■ EXERCISE ■
Output the data once more, exactly as given.

■ DATA ■
- Opening Delimiter -

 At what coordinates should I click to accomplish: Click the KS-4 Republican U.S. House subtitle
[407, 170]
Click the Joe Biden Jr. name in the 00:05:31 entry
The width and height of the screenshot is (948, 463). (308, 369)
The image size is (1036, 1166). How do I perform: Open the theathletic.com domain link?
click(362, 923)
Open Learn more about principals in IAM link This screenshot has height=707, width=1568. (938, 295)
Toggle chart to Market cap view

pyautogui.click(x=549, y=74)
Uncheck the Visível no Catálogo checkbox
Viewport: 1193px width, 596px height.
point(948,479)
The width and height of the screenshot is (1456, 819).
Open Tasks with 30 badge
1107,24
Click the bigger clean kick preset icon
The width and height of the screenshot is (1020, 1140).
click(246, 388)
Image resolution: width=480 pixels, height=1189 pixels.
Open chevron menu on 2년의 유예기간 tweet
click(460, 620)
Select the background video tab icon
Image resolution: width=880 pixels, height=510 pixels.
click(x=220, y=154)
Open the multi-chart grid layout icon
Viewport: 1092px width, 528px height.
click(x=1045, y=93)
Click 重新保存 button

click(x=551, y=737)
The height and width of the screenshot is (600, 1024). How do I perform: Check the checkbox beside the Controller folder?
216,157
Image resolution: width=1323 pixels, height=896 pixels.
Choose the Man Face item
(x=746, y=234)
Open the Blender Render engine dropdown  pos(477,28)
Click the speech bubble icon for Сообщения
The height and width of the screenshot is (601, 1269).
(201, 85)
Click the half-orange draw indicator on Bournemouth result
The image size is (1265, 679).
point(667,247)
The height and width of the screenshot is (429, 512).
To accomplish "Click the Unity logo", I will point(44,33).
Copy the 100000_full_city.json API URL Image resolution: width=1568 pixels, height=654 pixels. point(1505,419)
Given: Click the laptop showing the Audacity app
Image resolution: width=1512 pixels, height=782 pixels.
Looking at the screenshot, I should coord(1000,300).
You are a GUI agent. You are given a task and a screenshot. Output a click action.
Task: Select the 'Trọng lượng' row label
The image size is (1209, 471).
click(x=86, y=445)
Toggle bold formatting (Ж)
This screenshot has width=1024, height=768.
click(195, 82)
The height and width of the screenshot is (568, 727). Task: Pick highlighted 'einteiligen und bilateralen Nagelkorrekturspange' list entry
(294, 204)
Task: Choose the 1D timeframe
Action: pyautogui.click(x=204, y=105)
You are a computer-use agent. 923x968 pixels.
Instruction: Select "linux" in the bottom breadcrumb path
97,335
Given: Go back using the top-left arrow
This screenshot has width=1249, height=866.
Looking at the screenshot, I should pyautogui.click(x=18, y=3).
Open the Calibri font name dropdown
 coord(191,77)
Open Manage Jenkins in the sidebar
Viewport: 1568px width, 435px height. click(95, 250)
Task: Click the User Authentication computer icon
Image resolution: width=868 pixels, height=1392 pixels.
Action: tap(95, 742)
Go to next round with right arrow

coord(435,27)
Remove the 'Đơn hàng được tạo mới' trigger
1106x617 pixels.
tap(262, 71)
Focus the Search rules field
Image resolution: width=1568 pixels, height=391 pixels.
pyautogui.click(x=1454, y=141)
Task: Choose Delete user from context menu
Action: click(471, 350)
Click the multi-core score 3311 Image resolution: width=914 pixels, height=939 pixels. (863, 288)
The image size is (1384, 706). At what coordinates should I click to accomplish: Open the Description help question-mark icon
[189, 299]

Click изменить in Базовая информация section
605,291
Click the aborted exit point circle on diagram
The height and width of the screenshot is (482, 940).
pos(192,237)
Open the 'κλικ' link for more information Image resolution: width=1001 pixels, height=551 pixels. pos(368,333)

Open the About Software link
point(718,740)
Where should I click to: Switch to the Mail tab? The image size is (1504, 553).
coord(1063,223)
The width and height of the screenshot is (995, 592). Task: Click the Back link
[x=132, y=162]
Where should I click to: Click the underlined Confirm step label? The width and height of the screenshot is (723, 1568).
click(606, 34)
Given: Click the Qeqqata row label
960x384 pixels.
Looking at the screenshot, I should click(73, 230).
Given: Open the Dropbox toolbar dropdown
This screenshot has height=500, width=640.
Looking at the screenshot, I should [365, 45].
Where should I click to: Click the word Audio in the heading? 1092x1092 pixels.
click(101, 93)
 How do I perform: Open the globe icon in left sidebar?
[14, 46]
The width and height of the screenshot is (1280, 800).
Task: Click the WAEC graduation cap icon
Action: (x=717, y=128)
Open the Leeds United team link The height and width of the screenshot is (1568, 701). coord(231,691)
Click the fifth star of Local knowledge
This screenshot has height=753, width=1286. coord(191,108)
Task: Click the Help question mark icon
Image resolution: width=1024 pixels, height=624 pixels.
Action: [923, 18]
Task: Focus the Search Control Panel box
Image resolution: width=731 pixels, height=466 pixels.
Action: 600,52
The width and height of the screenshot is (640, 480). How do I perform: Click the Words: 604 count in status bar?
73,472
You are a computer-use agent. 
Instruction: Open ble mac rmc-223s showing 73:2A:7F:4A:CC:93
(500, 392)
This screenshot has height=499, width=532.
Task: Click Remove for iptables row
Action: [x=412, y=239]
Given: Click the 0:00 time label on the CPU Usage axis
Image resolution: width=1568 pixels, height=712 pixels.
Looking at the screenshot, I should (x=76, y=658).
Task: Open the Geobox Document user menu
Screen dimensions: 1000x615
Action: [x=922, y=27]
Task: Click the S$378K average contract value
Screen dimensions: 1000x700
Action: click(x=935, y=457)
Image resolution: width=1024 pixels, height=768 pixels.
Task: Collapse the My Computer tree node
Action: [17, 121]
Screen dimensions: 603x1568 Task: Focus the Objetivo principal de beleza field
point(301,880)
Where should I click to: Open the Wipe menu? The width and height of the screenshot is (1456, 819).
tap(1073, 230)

- Closing Delimiter -

■ RESPONSE BOX ■
 At what coordinates should I click to accomplish: Click the KS-4 Republican U.S. House subtitle
[407, 170]
Click the Joe Biden Jr. name in the 00:05:31 entry
The width and height of the screenshot is (948, 463). (308, 369)
The image size is (1036, 1166). How do I perform: Open the theathletic.com domain link?
click(362, 923)
Open Learn more about principals in IAM link This screenshot has height=707, width=1568. (938, 295)
Toggle chart to Market cap view

pyautogui.click(x=549, y=74)
Uncheck the Visível no Catálogo checkbox
Viewport: 1193px width, 596px height.
point(948,479)
The width and height of the screenshot is (1456, 819).
Open Tasks with 30 badge
1107,24
Click the bigger clean kick preset icon
The width and height of the screenshot is (1020, 1140).
click(246, 388)
Image resolution: width=480 pixels, height=1189 pixels.
Open chevron menu on 2년의 유예기간 tweet
click(460, 620)
Select the background video tab icon
Image resolution: width=880 pixels, height=510 pixels.
click(x=220, y=154)
Open the multi-chart grid layout icon
Viewport: 1092px width, 528px height.
click(x=1045, y=93)
Click 重新保存 button

click(x=551, y=737)
The height and width of the screenshot is (600, 1024). How do I perform: Check the checkbox beside the Controller folder?
216,157
Image resolution: width=1323 pixels, height=896 pixels.
Choose the Man Face item
(x=746, y=234)
Open the Blender Render engine dropdown  pos(477,28)
Click the speech bubble icon for Сообщения
The height and width of the screenshot is (601, 1269).
(201, 85)
Click the half-orange draw indicator on Bournemouth result
The image size is (1265, 679).
point(667,247)
The height and width of the screenshot is (429, 512).
To accomplish "Click the Unity logo", I will point(44,33).
Copy the 100000_full_city.json API URL Image resolution: width=1568 pixels, height=654 pixels. point(1505,419)
Given: Click the laptop showing the Audacity app
Image resolution: width=1512 pixels, height=782 pixels.
Looking at the screenshot, I should coord(1000,300).
You are a GUI agent. You are given a task and a screenshot. Output a click action.
Task: Select the 'Trọng lượng' row label
The image size is (1209, 471).
click(x=86, y=445)
Toggle bold formatting (Ж)
This screenshot has width=1024, height=768.
click(195, 82)
The height and width of the screenshot is (568, 727). Task: Pick highlighted 'einteiligen und bilateralen Nagelkorrekturspange' list entry
(294, 204)
Task: Choose the 1D timeframe
Action: pyautogui.click(x=204, y=105)
You are a computer-use agent. 923x968 pixels.
Instruction: Select "linux" in the bottom breadcrumb path
97,335
Given: Go back using the top-left arrow
This screenshot has width=1249, height=866.
Looking at the screenshot, I should pyautogui.click(x=18, y=3).
Open the Calibri font name dropdown
 coord(191,77)
Open Manage Jenkins in the sidebar
Viewport: 1568px width, 435px height. click(95, 250)
Task: Click the User Authentication computer icon
Image resolution: width=868 pixels, height=1392 pixels.
Action: tap(95, 742)
Go to next round with right arrow

coord(435,27)
Remove the 'Đơn hàng được tạo mới' trigger
1106x617 pixels.
tap(262, 71)
Focus the Search rules field
Image resolution: width=1568 pixels, height=391 pixels.
pyautogui.click(x=1454, y=141)
Task: Choose Delete user from context menu
Action: click(471, 350)
Click the multi-core score 3311 Image resolution: width=914 pixels, height=939 pixels. (863, 288)
The image size is (1384, 706). At what coordinates should I click to accomplish: Open the Description help question-mark icon
[189, 299]

Click изменить in Базовая информация section
605,291
Click the aborted exit point circle on diagram
The height and width of the screenshot is (482, 940).
pos(192,237)
Open the 'κλικ' link for more information Image resolution: width=1001 pixels, height=551 pixels. pos(368,333)

Open the About Software link
point(718,740)
Where should I click to: Switch to the Mail tab? The image size is (1504, 553).
coord(1063,223)
The width and height of the screenshot is (995, 592). Task: Click the Back link
[x=132, y=162]
Where should I click to: Click the underlined Confirm step label? The width and height of the screenshot is (723, 1568).
click(606, 34)
Given: Click the Qeqqata row label
960x384 pixels.
Looking at the screenshot, I should click(73, 230).
Given: Open the Dropbox toolbar dropdown
This screenshot has height=500, width=640.
Looking at the screenshot, I should [365, 45].
Where should I click to: Click the word Audio in the heading? 1092x1092 pixels.
click(101, 93)
 How do I perform: Open the globe icon in left sidebar?
[14, 46]
The width and height of the screenshot is (1280, 800).
Task: Click the WAEC graduation cap icon
Action: (x=717, y=128)
Open the Leeds United team link The height and width of the screenshot is (1568, 701). coord(231,691)
Click the fifth star of Local knowledge
This screenshot has height=753, width=1286. coord(191,108)
Task: Click the Help question mark icon
Image resolution: width=1024 pixels, height=624 pixels.
Action: [923, 18]
Task: Focus the Search Control Panel box
Image resolution: width=731 pixels, height=466 pixels.
Action: 600,52
The width and height of the screenshot is (640, 480). How do I perform: Click the Words: 604 count in status bar?
73,472
You are a computer-use agent. 
Instruction: Open ble mac rmc-223s showing 73:2A:7F:4A:CC:93
(500, 392)
This screenshot has height=499, width=532.
Task: Click Remove for iptables row
Action: [x=412, y=239]
Given: Click the 0:00 time label on the CPU Usage axis
Image resolution: width=1568 pixels, height=712 pixels.
Looking at the screenshot, I should (x=76, y=658).
Task: Open the Geobox Document user menu
Screen dimensions: 1000x615
Action: [x=922, y=27]
Task: Click the S$378K average contract value
Screen dimensions: 1000x700
Action: click(x=935, y=457)
Image resolution: width=1024 pixels, height=768 pixels.
Task: Collapse the My Computer tree node
Action: [17, 121]
Screen dimensions: 603x1568 Task: Focus the Objetivo principal de beleza field
point(301,880)
Where should I click to: Open the Wipe menu? The width and height of the screenshot is (1456, 819).
tap(1073, 230)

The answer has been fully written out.